What country (or countries) has shown the greatest increase in ‘Life expectancy at birth, total (years)’ between 1962 and 2007?
# Filter data for years 1962 and 2007
data_Q4 <- data %>%
filter(Year %in% c(1962:2007)) %>%
select(`Life expectancy at birth, total (years)`, Year, `Country Name`) %>%
drop_na(`Life expectancy at birth, total (years)`, Year)
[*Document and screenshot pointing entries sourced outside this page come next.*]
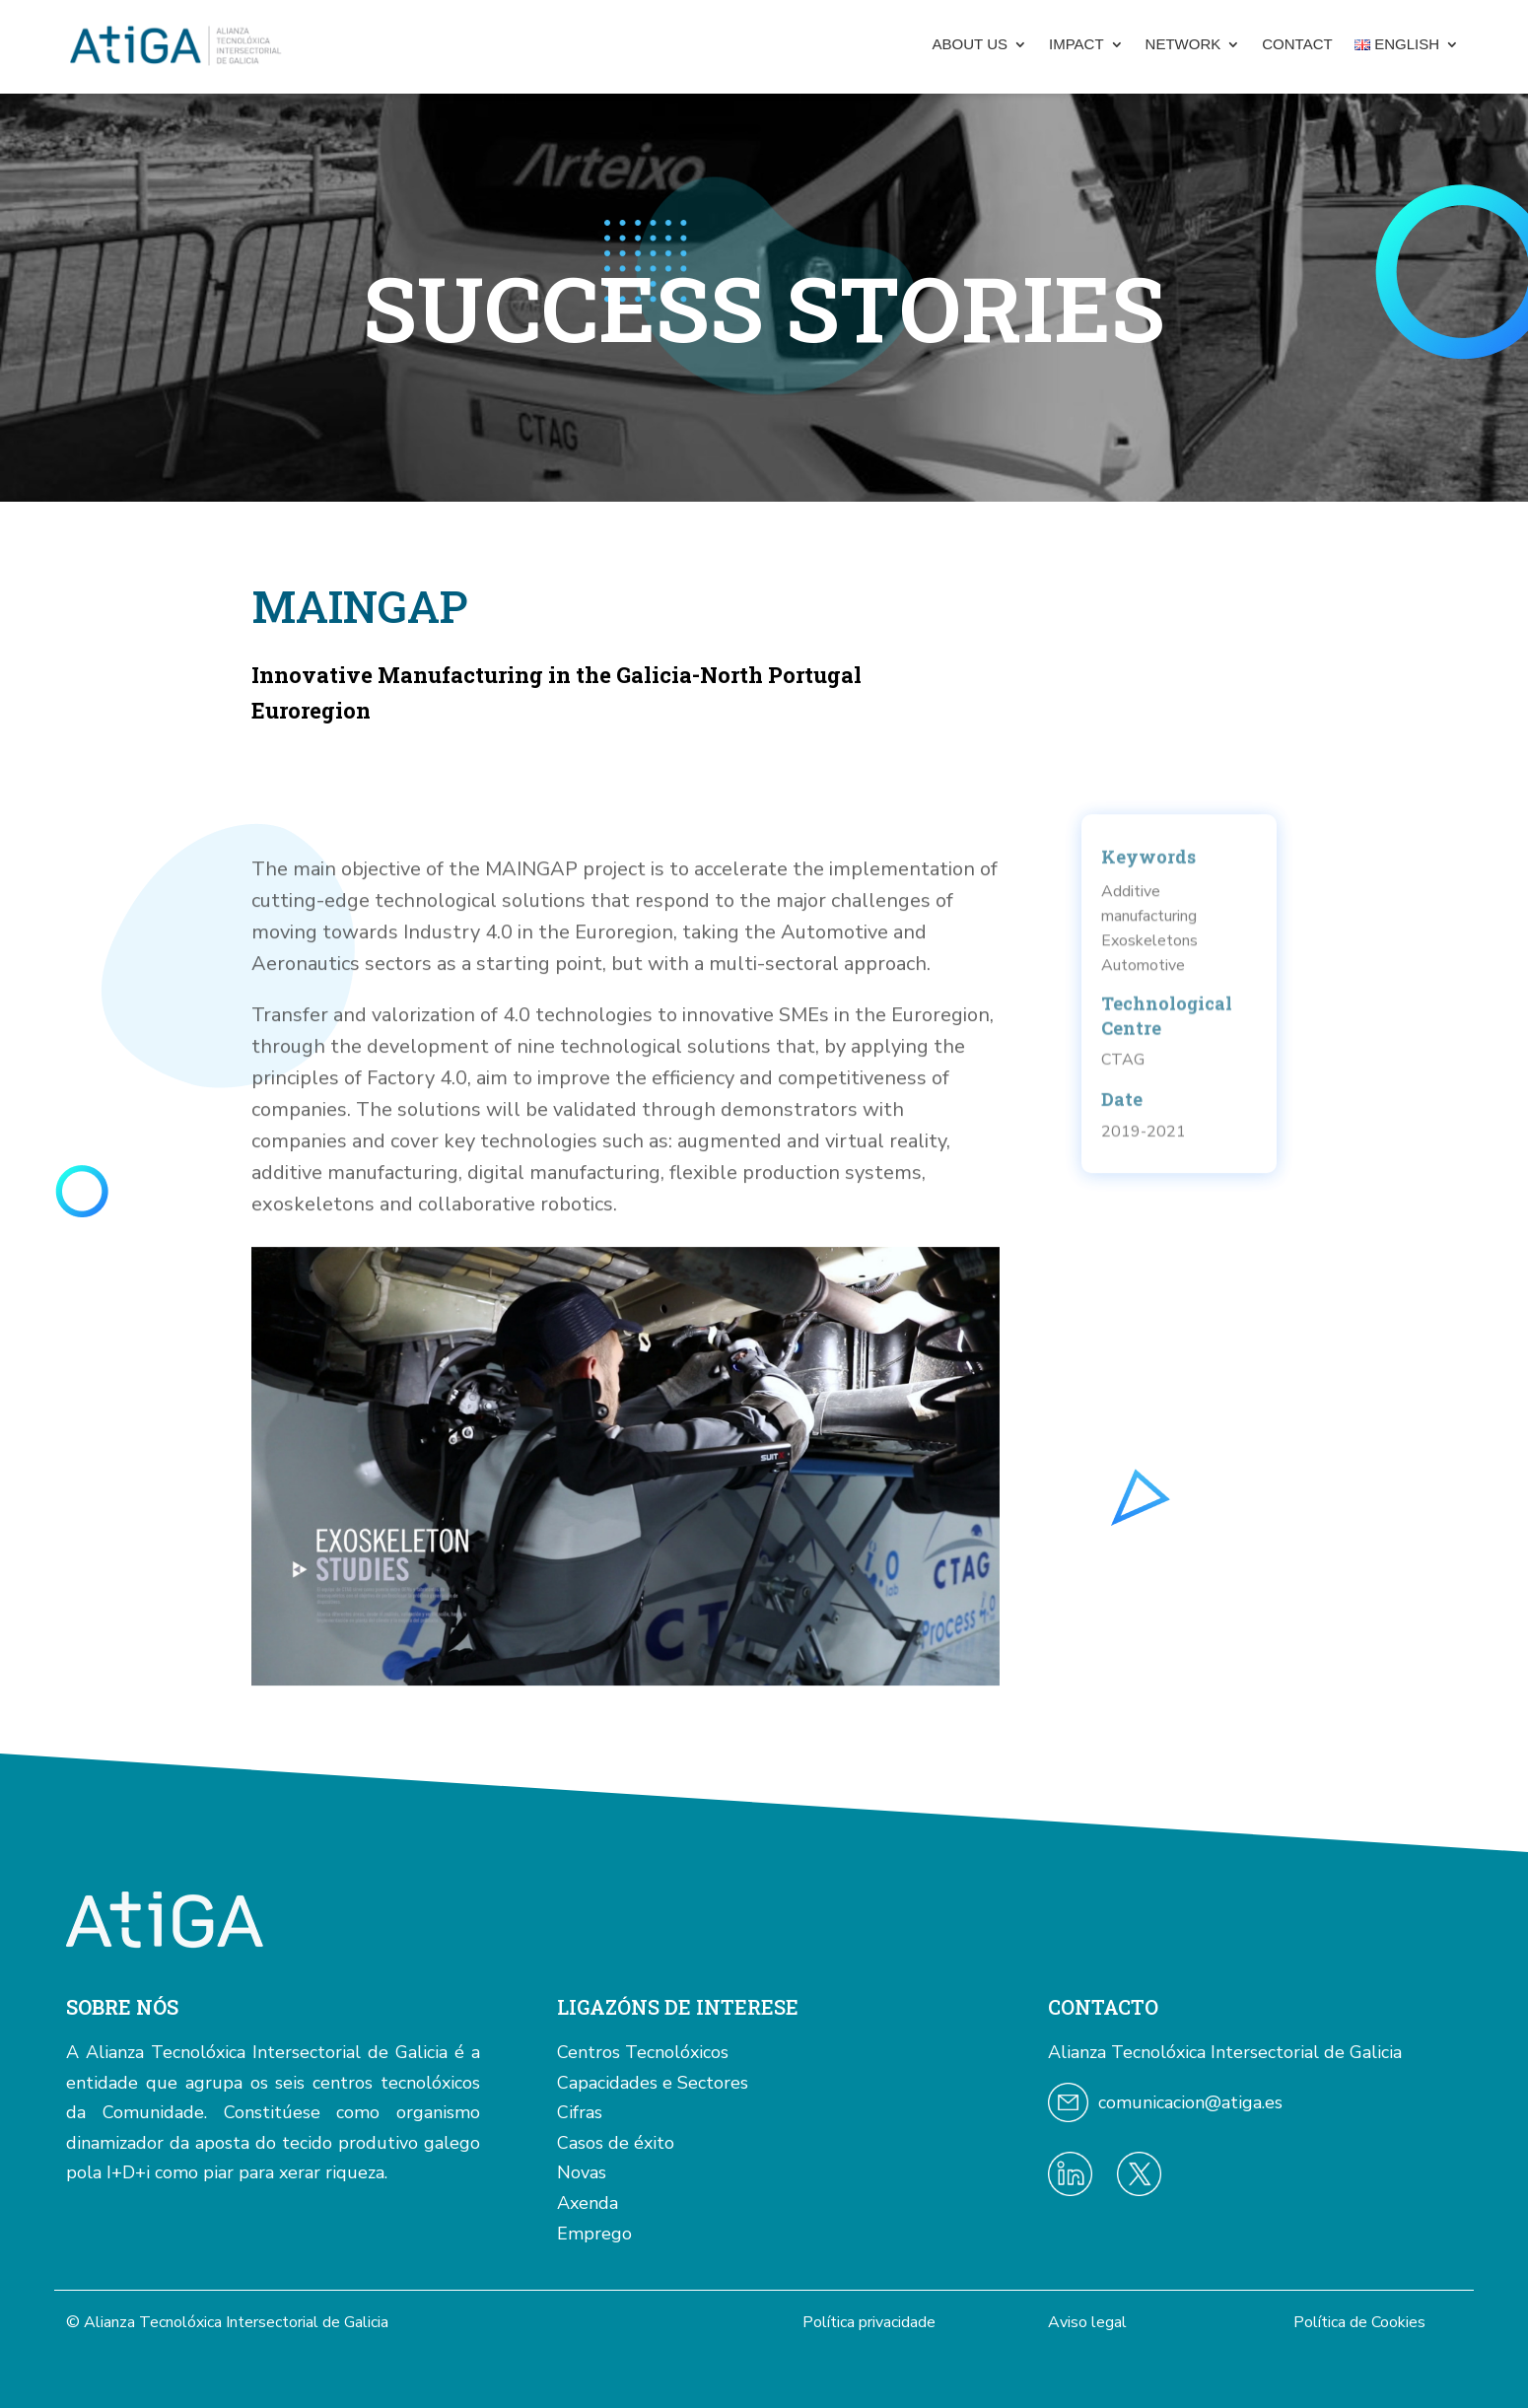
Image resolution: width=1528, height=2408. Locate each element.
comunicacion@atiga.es (1190, 2102)
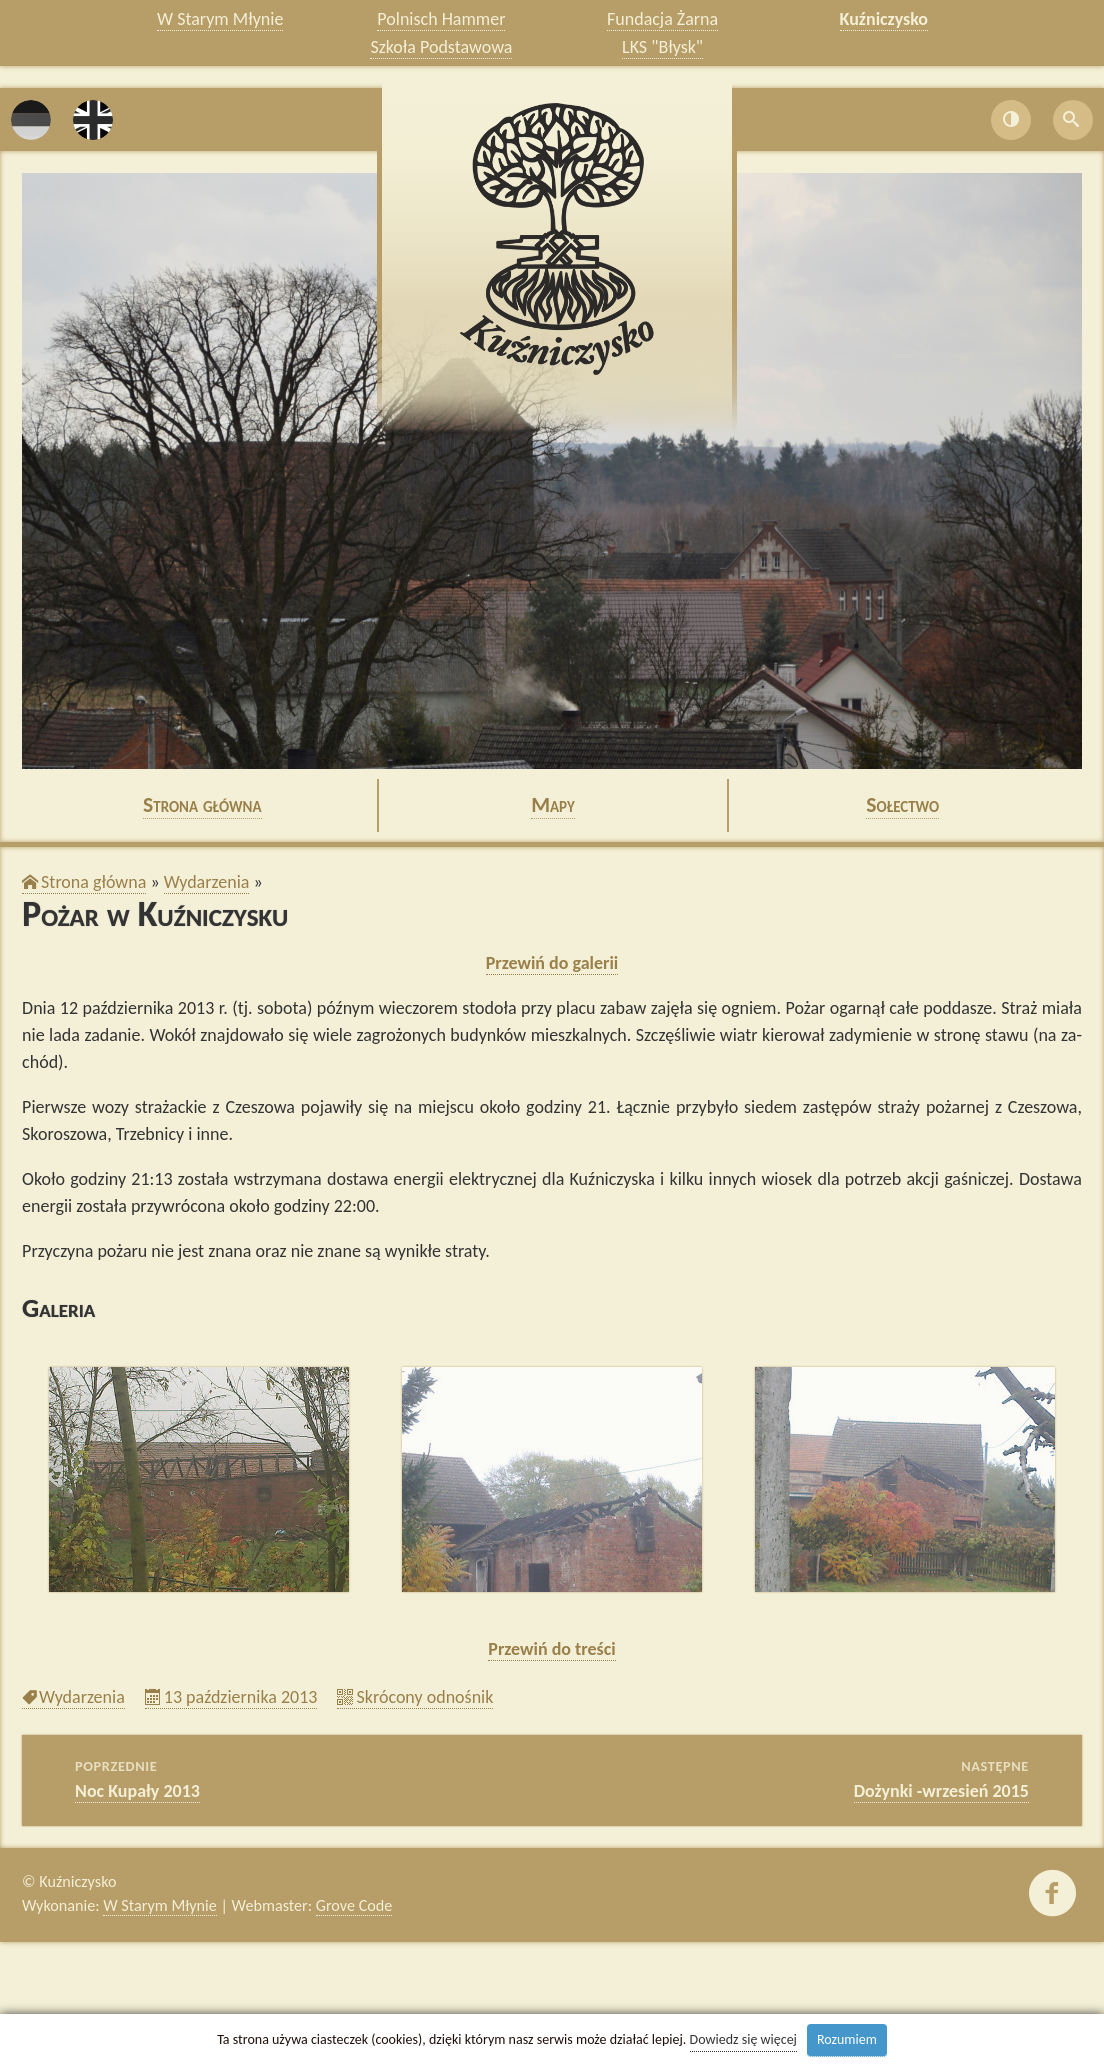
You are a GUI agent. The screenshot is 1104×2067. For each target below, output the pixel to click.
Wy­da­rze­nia (207, 882)
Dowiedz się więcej (743, 2039)
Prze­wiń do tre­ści (551, 1649)
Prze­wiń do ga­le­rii (552, 963)
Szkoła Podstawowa (441, 47)
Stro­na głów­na (202, 804)
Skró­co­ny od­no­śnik (424, 1697)
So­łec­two (902, 804)
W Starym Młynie (220, 19)
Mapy (553, 804)
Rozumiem (847, 2039)
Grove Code (354, 1905)
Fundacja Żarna (662, 19)
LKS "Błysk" (662, 47)
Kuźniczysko (884, 19)
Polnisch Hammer (441, 19)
# Calculate the change in life expectancy from 1962 to 2007 for each country
change_in_life_expectancy <- data_Q4 %>%
group_by(`Country Name`) %>%
summarize(Changes = `Life expectancy at birth, total (years)`[Year == 2007] - `Life expectancy at birth, total (years)`[Year == 1962], ) %>%
arrange(desc(Changes)) # Arrange countries by highest increase
# Identify the country (or countries) with the highest average population density
change_in_life_expectancy$`Country Name`[which.max(change_in_life_expectancy$Changes)]
## [1] "Maldives"
# Plot a bar chart on the increase in 'Life expectancy at birth, total (years)' with the respective country name, and save it as a ggplot object
p4 <- ggplot(change_in_life_expectancy) +
aes(x = `Country Name`, y = Changes) +
geom_col(fill = "#112446") +
labs(
y = "Differences of life expectancy at birth from 1962 to 2007"
) +
theme_minimal()
# Convert the ggplot object to an interactive Plotly plot
ggplotly(p4)
So with the printed answer and bar chart, it also shows that Maldives has the greatest increase in ‘Life expectancy at birth, total (years)’ between 1962 and 2007.